The plan to add high school grades to the K-8 school on Sixes Road in Canton was revealed by Georgia Charter Educational Foundation Chair Lyn Carden after the governing board’s October teleconference meeting.

According to the budget, the school plans in the future to add 61,000 square feet to its 84,000-square-foot facility for a new high school.

In its charter petition, school officials tout students’ standardized test performance as at or above Cherokee County School District levels for the CRCT exam, which is a requirement of its charter in addition to posting a 2 percent increase of its students each year that meet or exceed state standards for the CRCT. It has the same guidelines for students taking the state End of Course Test.

It also proposes to exceed state or local district graduation averages — whichever is higher — by 3 percent. The proposal also includes plans to encourage middle school, high school and college readiness among its students.

The charter school recently hit a peak enrollment of just over 1,000 students, compared to CCSD’s over 38,000 students. The school projects a total enrollment of about 1,745 students by the fifth year of its charter term.

The supporting documents for the application also include budget projections, including a management fee to Charter Schools USA of $689,050 and board operating expenses of $236,787 for fiscal year 2014.

The school’s rent for the building, which is leased from a private company, is budgeted to cost $563,024 for 2014. Maintenance and utilities are projected to cost $290,000 for the year.

In 2018, the fifth year of the schools five-year charter, those numbers are expected to increase with the increased number of students. Rent projections are over $1.2 million and maintenance and utilities to cost approximately $340,000.
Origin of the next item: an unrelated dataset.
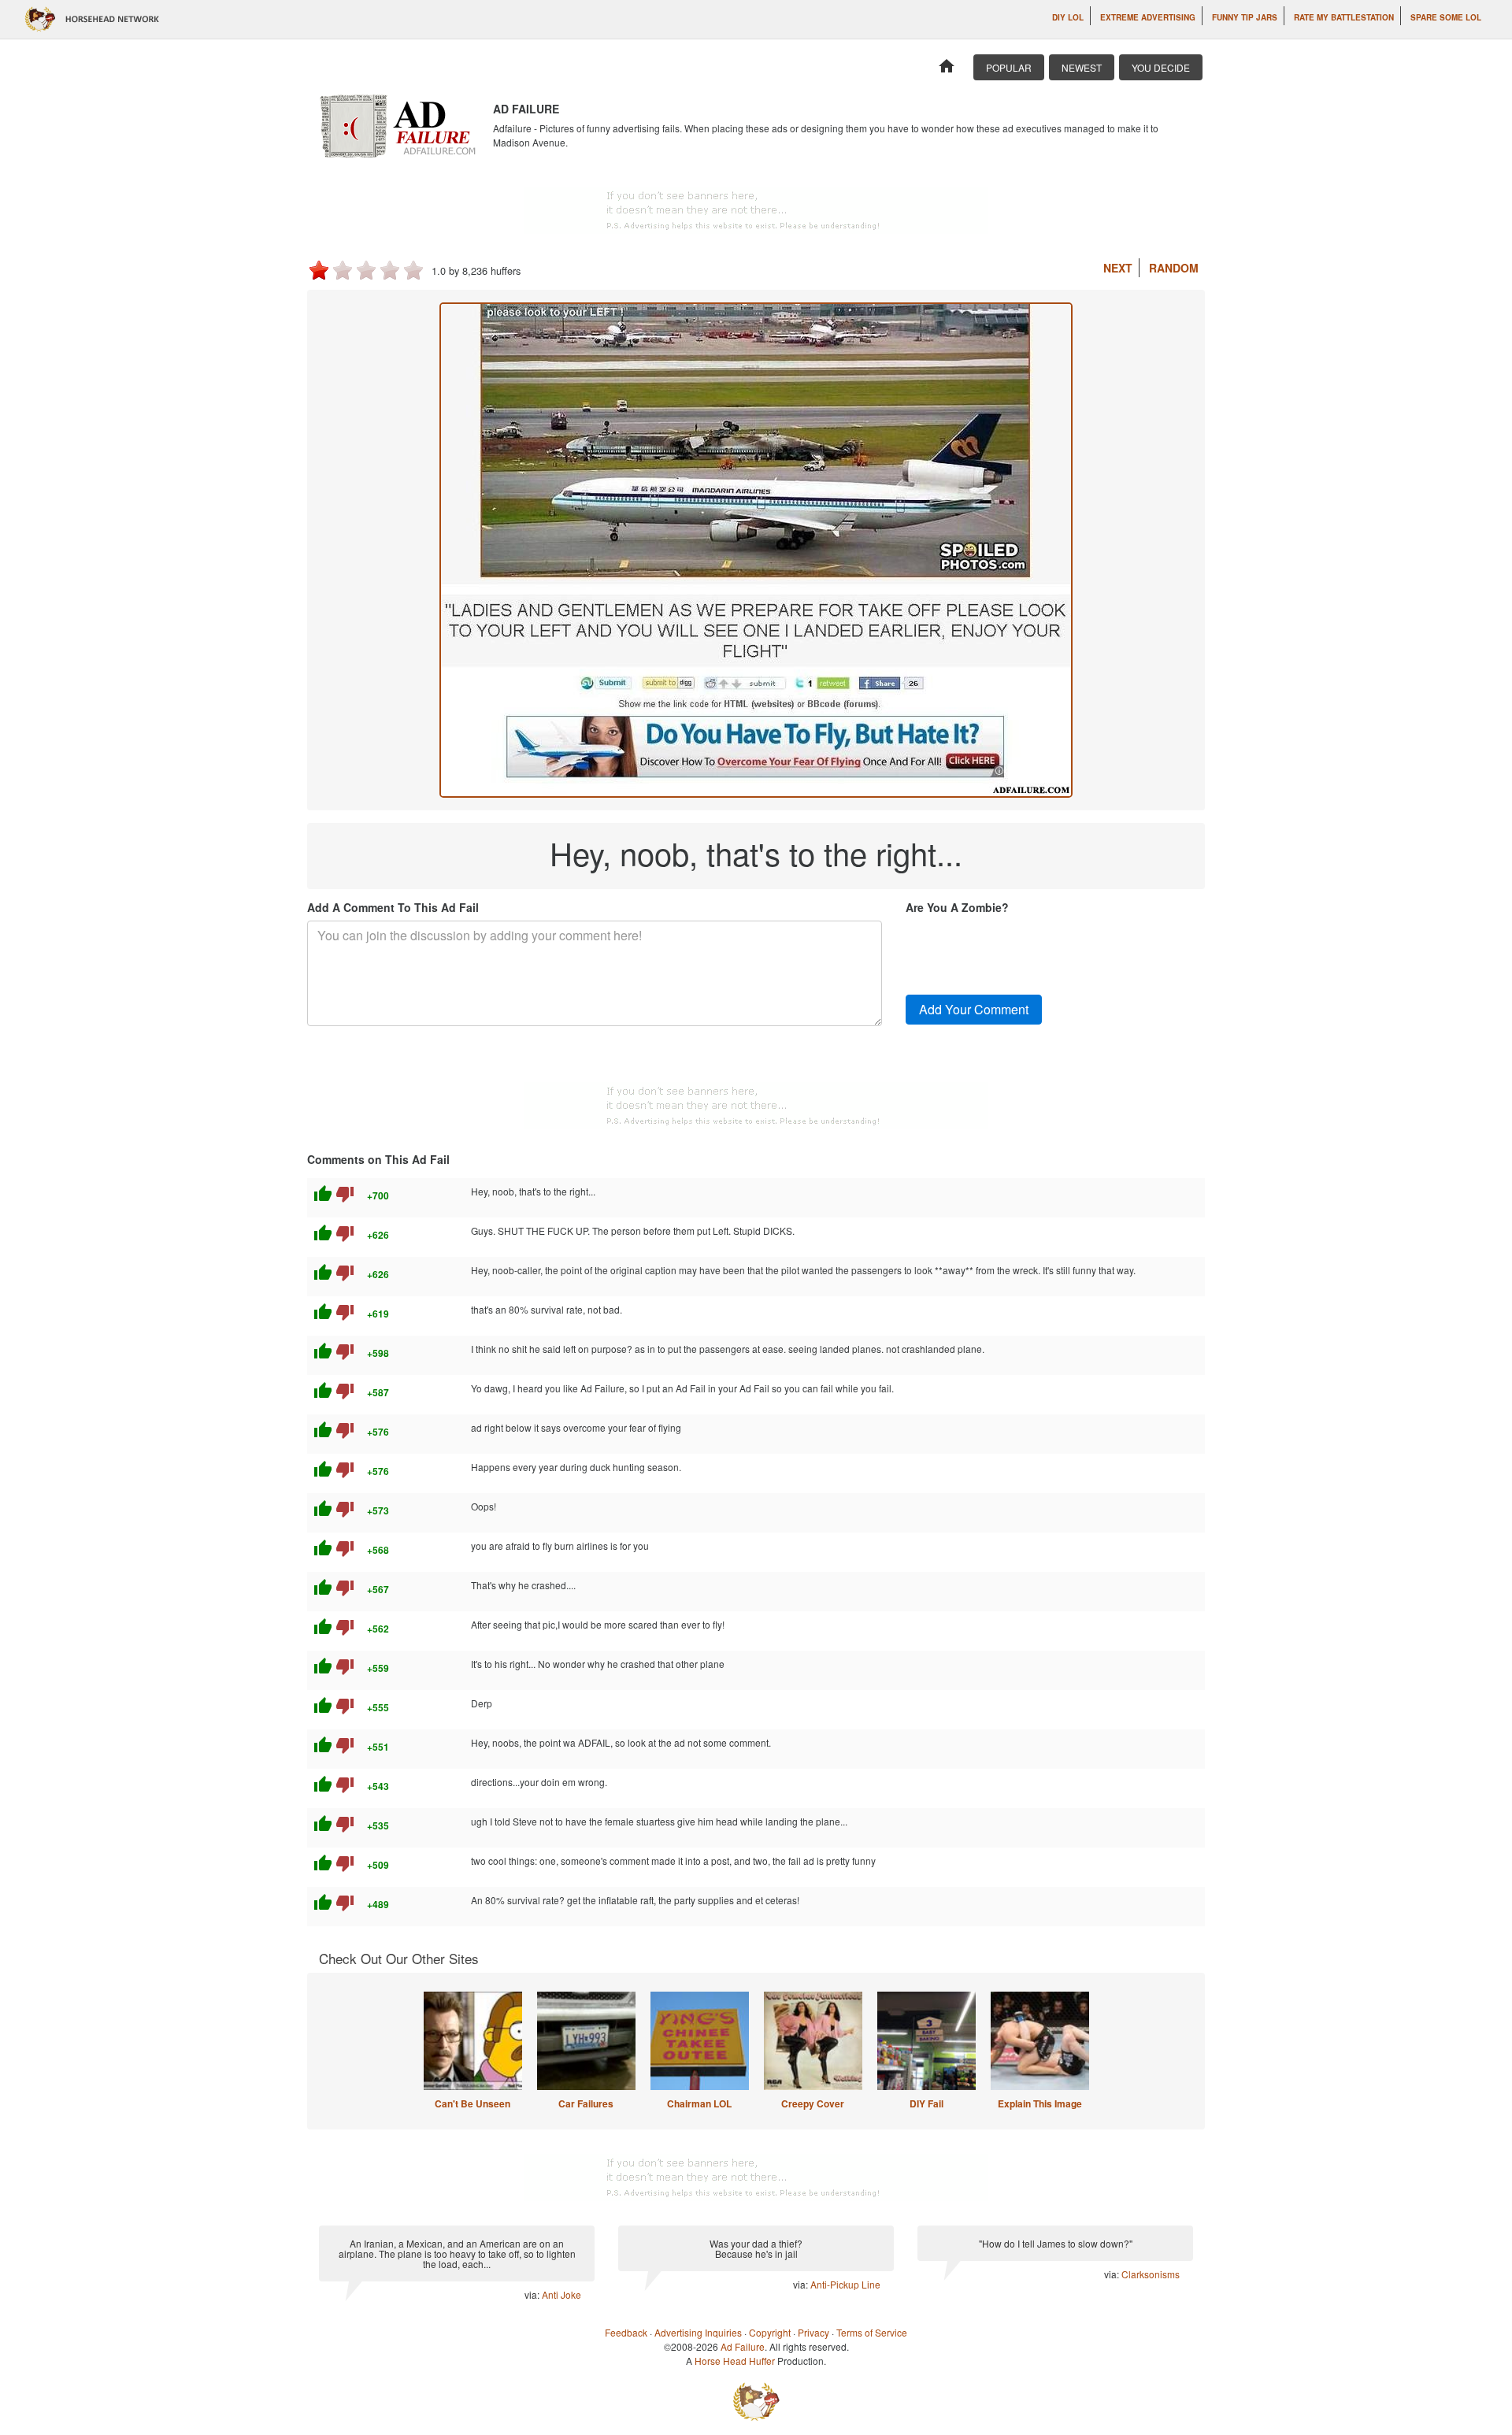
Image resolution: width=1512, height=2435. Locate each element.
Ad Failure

The petition does not include a copy of the management agreement between Georgia Charter Educational Foundation and its educational service provider, Charter Schools USA, as the application deadline was Nov. 1.

“The final executed management agreement will be provided at an agreed upon date per the Georgia Department of Education,” the petition states.

The board approved a management agreement with CSUSA during its Nov. 28 teleconference meeting in a move that Georgia Press Association Attorney David Hudson called unlawful.

After only discussing the contract in executive session, the contract was not released for public view until the vote was taken.

“There is no exception in the open meetings law that allows a closed session to go over a proposed management contract,” Hudson said in an email.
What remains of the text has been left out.